January 25, 2018

Enabling full body AR with Mask R-CNN2Go

By: Amit Jindal, Andrew Tulloch, Ben Sharma, Bram Wasti, Fei Yang, Georgia Gkioxari, Jaeyoun Kim, Jason Harrison, Jerry Zhang, Kaiming He, Orion Reblitz-Richardson, Peizhao Zhang, Peter Vajda, Piotr Dollar, Pradheep Elango, Priyam Chatterjee, Rahul Nallamothu, Ross Girshick, Sam Tsai, Su Xue, Vincent Cheung, Yanghan Wang, Yangqing Jia, Zijian He

The Facebook AI Camera Team is working on various computer vision technologies and creative tools to help people express themselves. For example, with real-time “style transfer”, you can give your photos or videos the look of a Van Gogh painting. With real-time face tracker, you can add makeup or even replace your face with an avatar. So what if you could replace your entire body with an avatar?

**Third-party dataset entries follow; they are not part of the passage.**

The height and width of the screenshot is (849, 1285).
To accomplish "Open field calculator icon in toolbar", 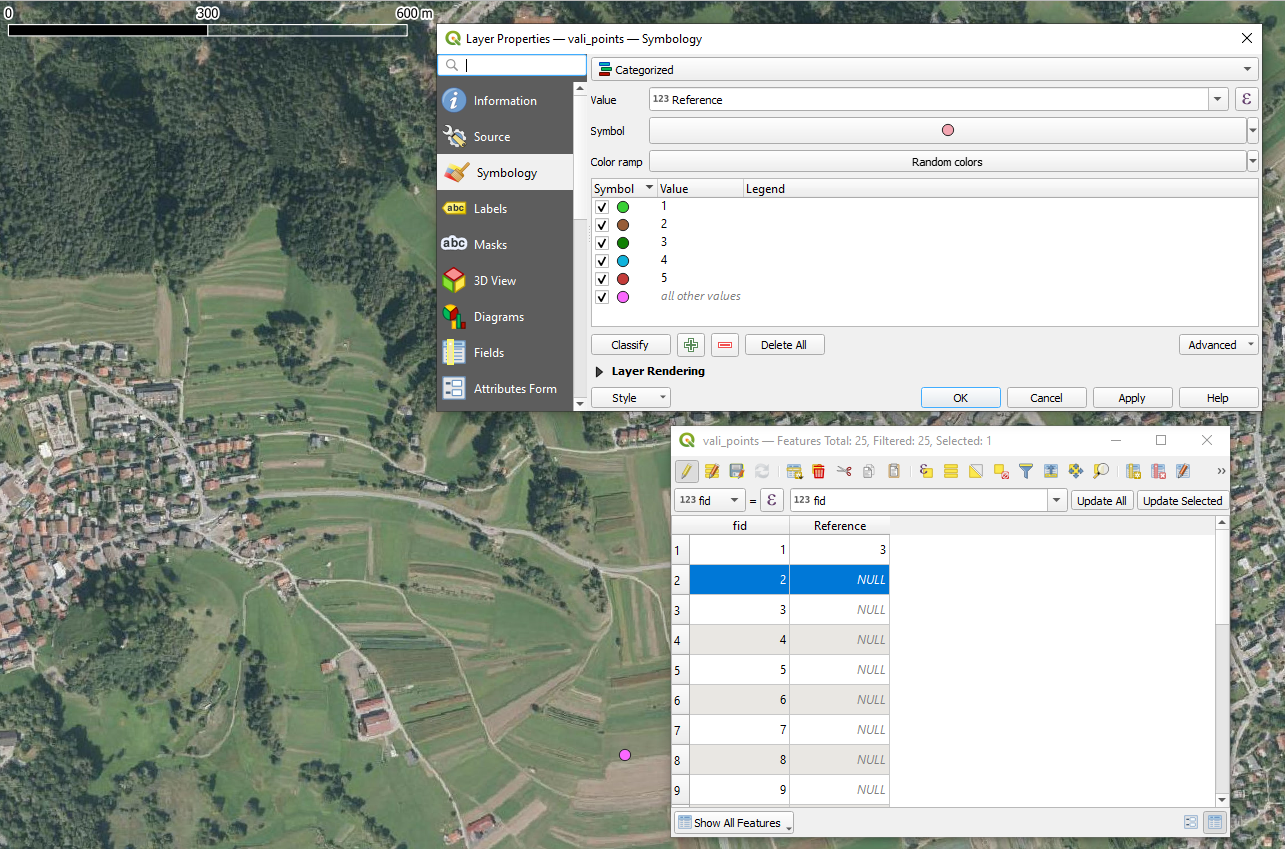I will pyautogui.click(x=1183, y=471).
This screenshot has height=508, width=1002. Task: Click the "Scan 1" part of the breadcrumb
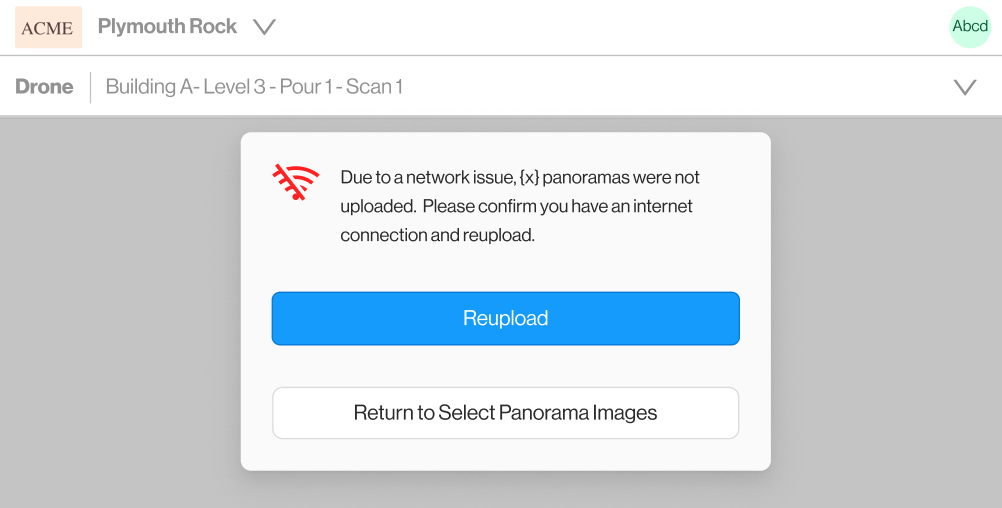click(x=374, y=87)
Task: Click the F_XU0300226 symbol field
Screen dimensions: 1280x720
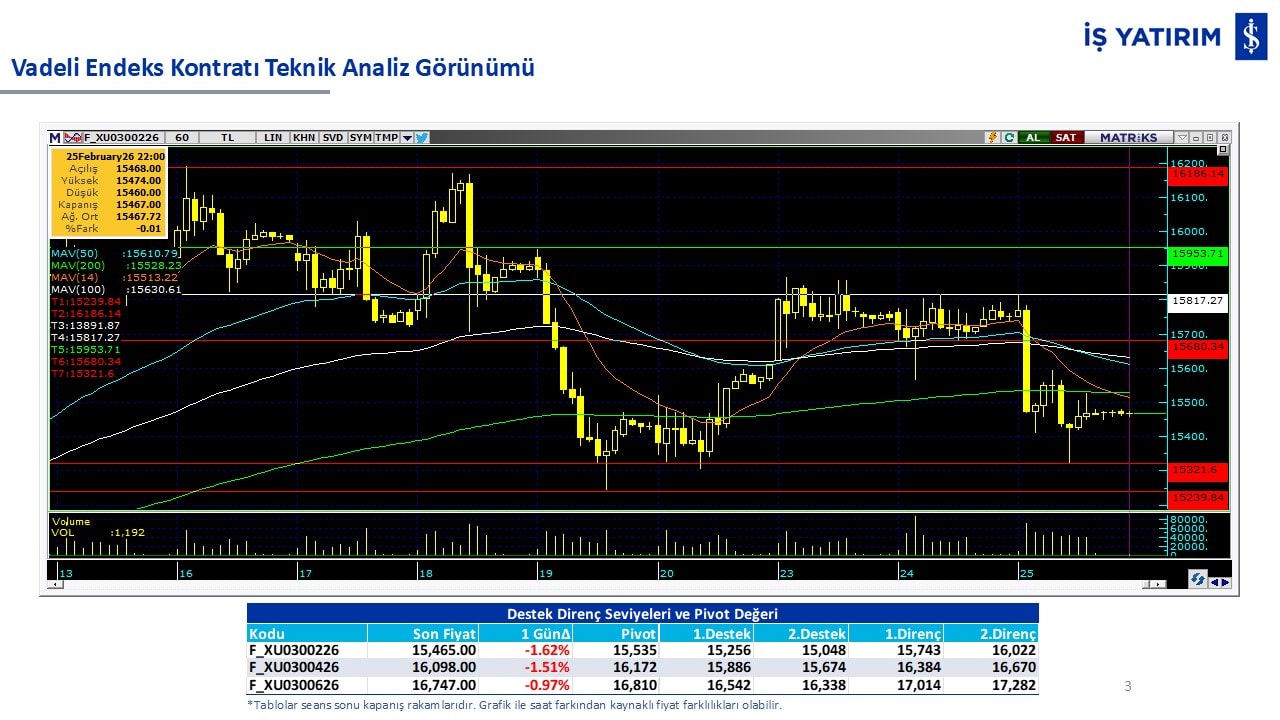Action: tap(122, 138)
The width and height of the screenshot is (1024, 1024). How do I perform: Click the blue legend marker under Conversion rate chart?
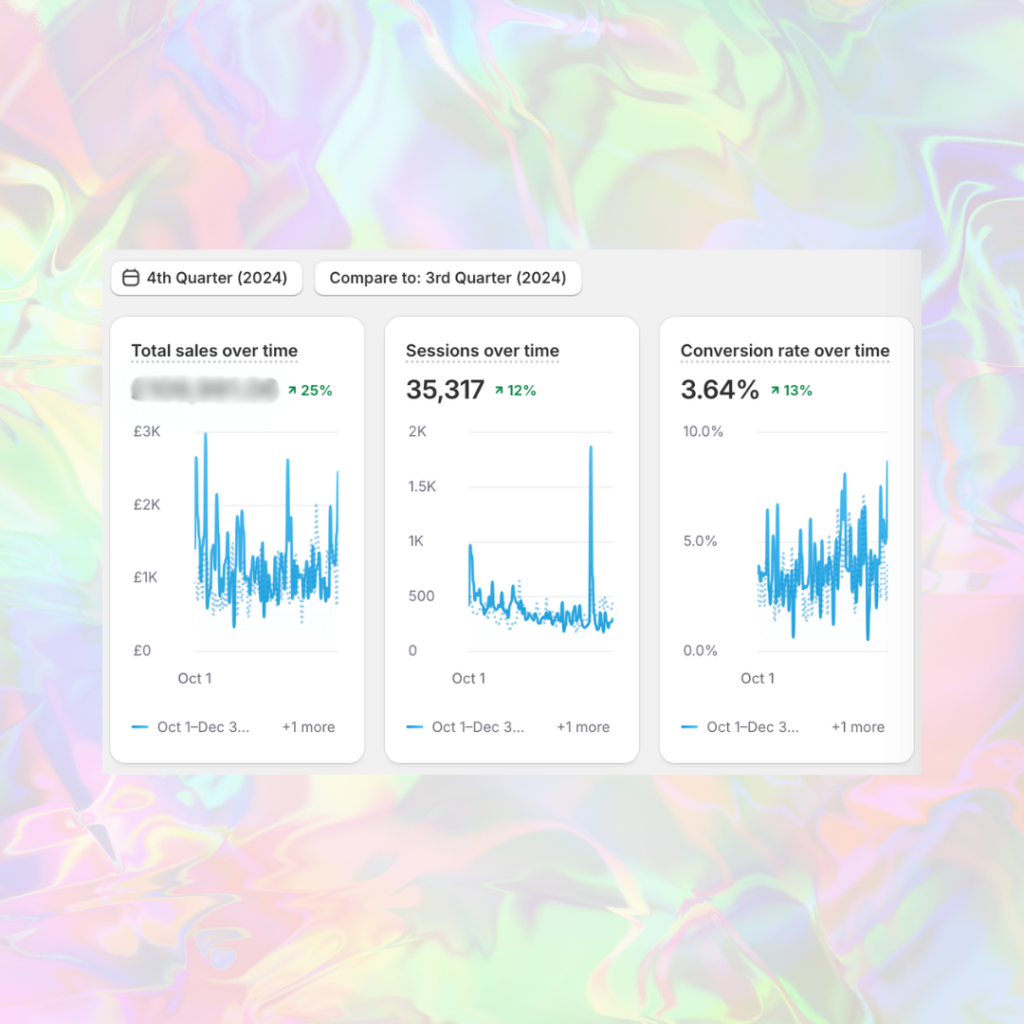690,727
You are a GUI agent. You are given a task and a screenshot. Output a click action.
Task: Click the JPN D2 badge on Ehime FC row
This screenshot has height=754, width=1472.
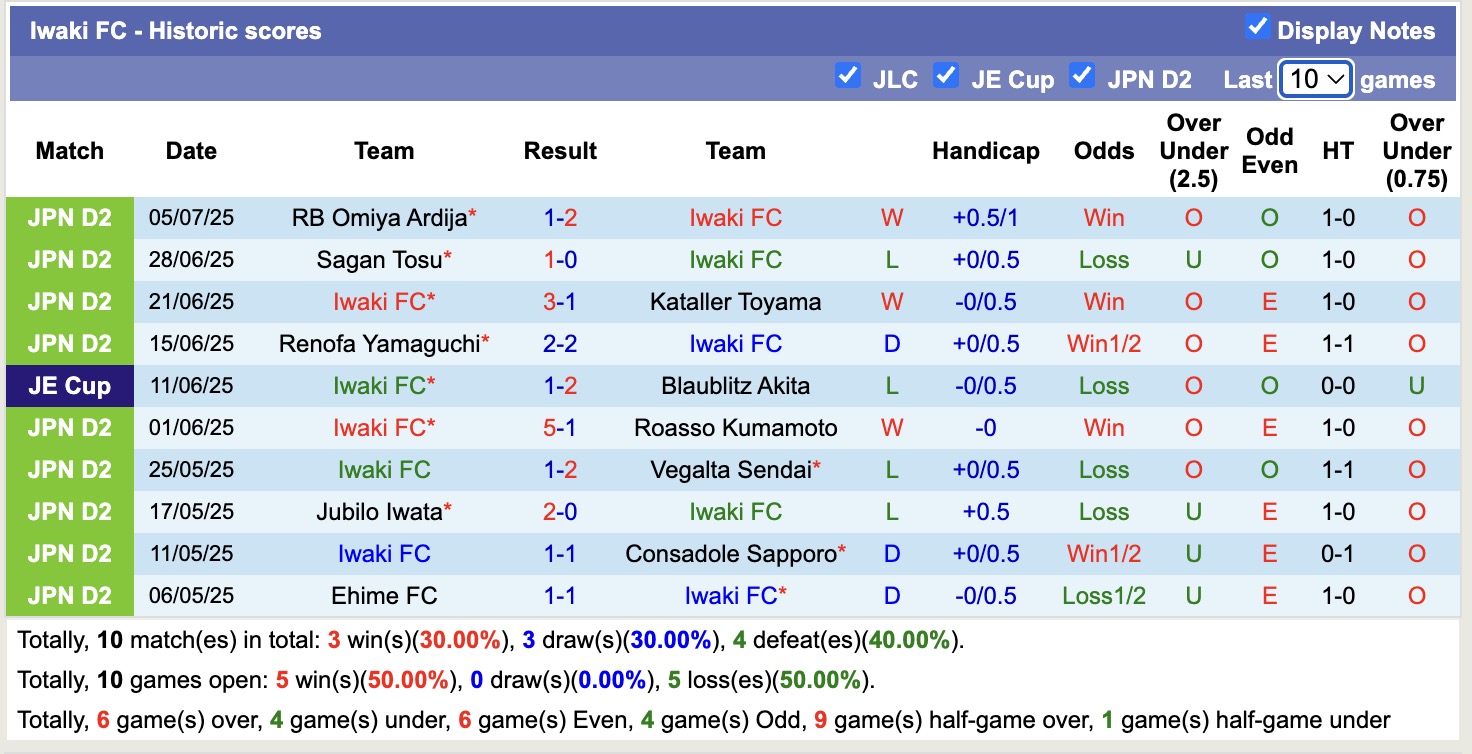pyautogui.click(x=69, y=595)
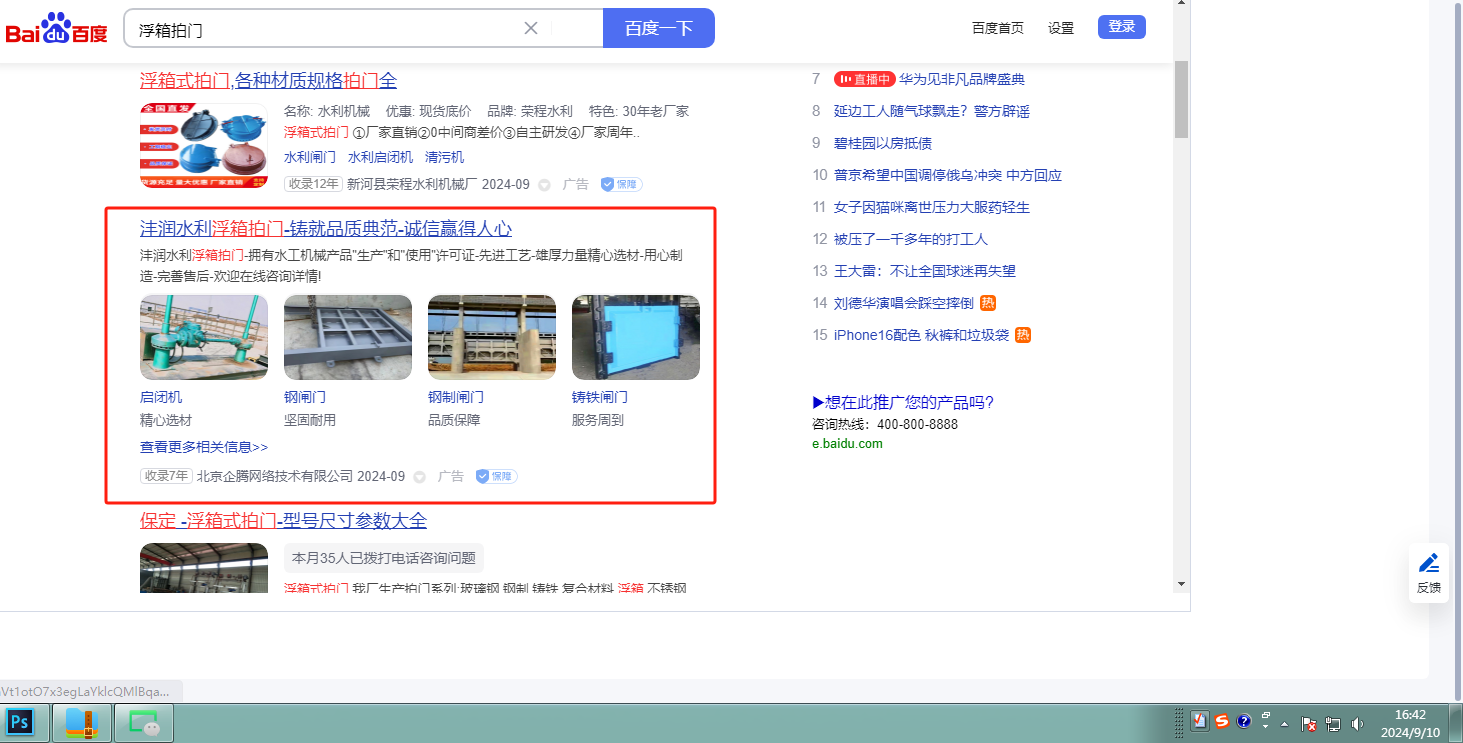This screenshot has width=1463, height=743.
Task: Click the Baidu logo
Action: 56,29
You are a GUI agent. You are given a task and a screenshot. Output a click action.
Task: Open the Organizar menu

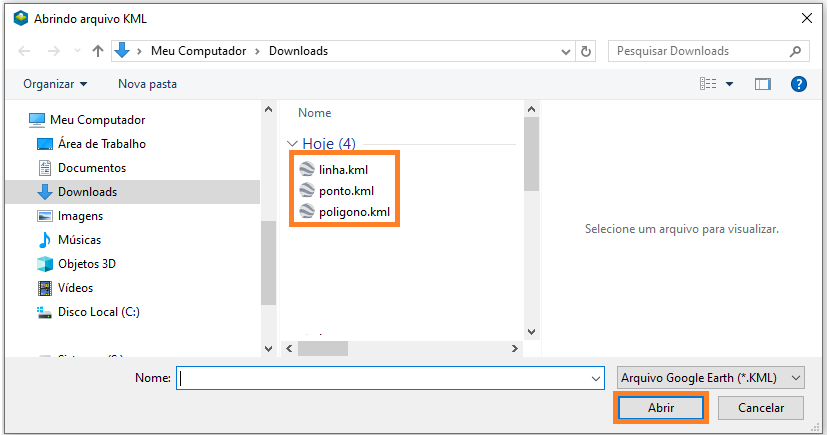[x=55, y=84]
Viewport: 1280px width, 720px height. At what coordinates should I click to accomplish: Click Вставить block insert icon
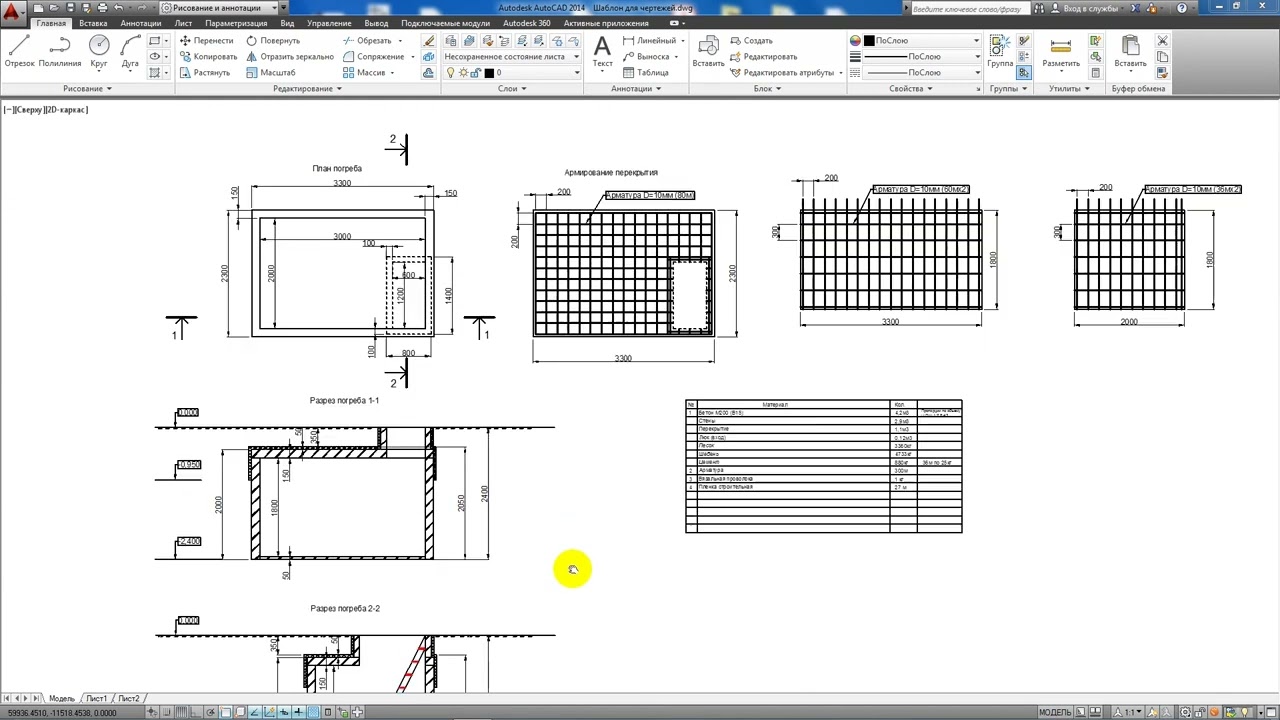pyautogui.click(x=708, y=52)
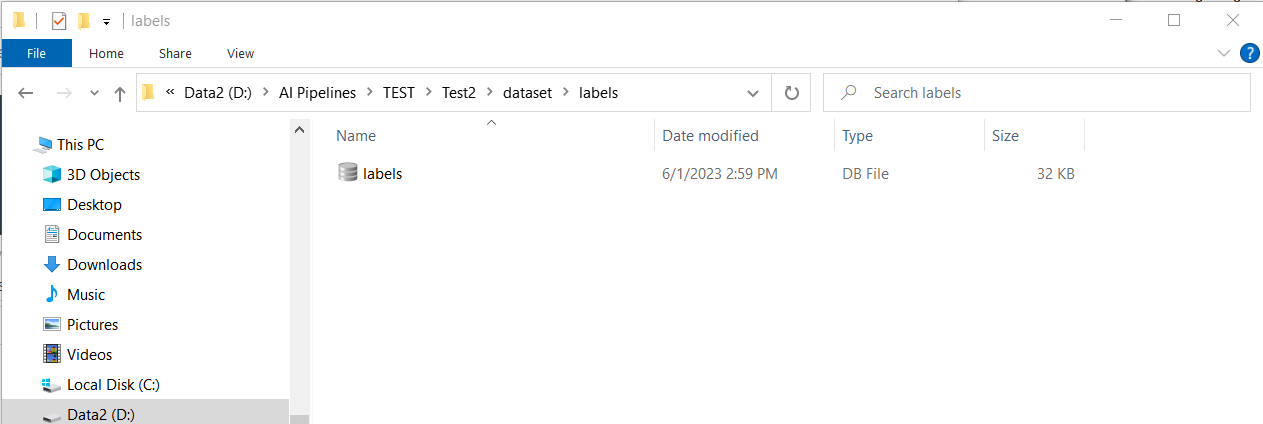
Task: Switch to the Share ribbon tab
Action: 175,53
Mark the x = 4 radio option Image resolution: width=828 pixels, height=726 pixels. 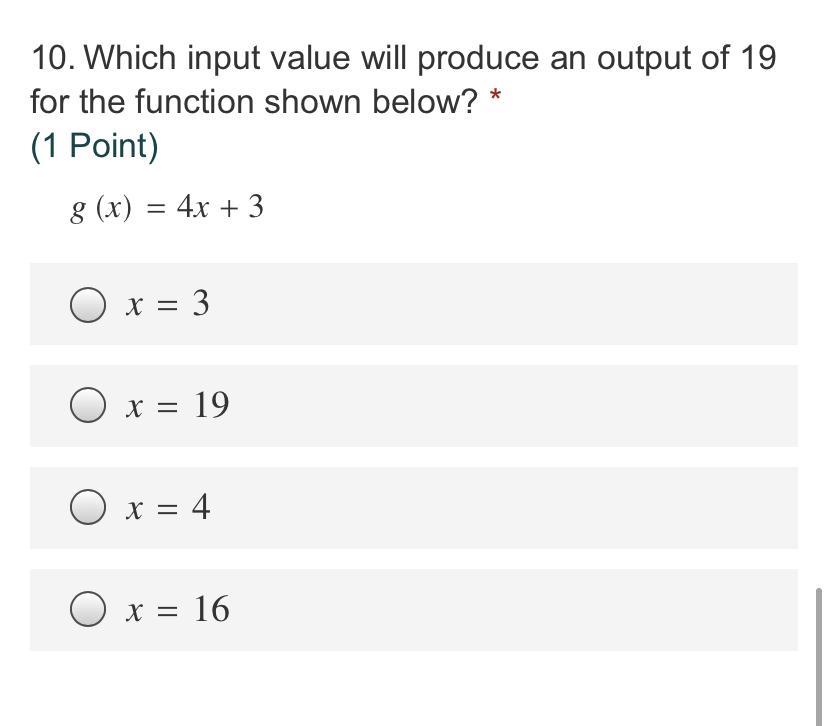tap(88, 508)
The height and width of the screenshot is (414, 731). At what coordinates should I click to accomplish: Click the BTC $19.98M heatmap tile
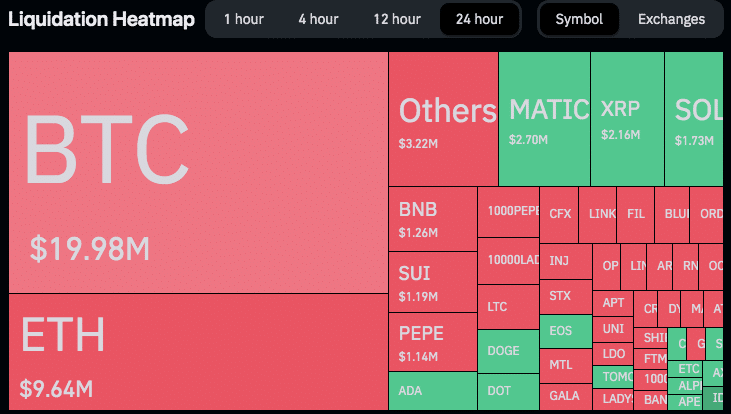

To replace the entire body with an avatar, we will need to accurately detect and track body movements in real time. This is a very challenging problem due to large variations in poses and identities. A person might be sitting, walking or running. She or he might be wearing a long coat or shorts. And a person is often obstructed by other people or objects. All of these factors dramatically increase the difficulty of a robust body tracking system.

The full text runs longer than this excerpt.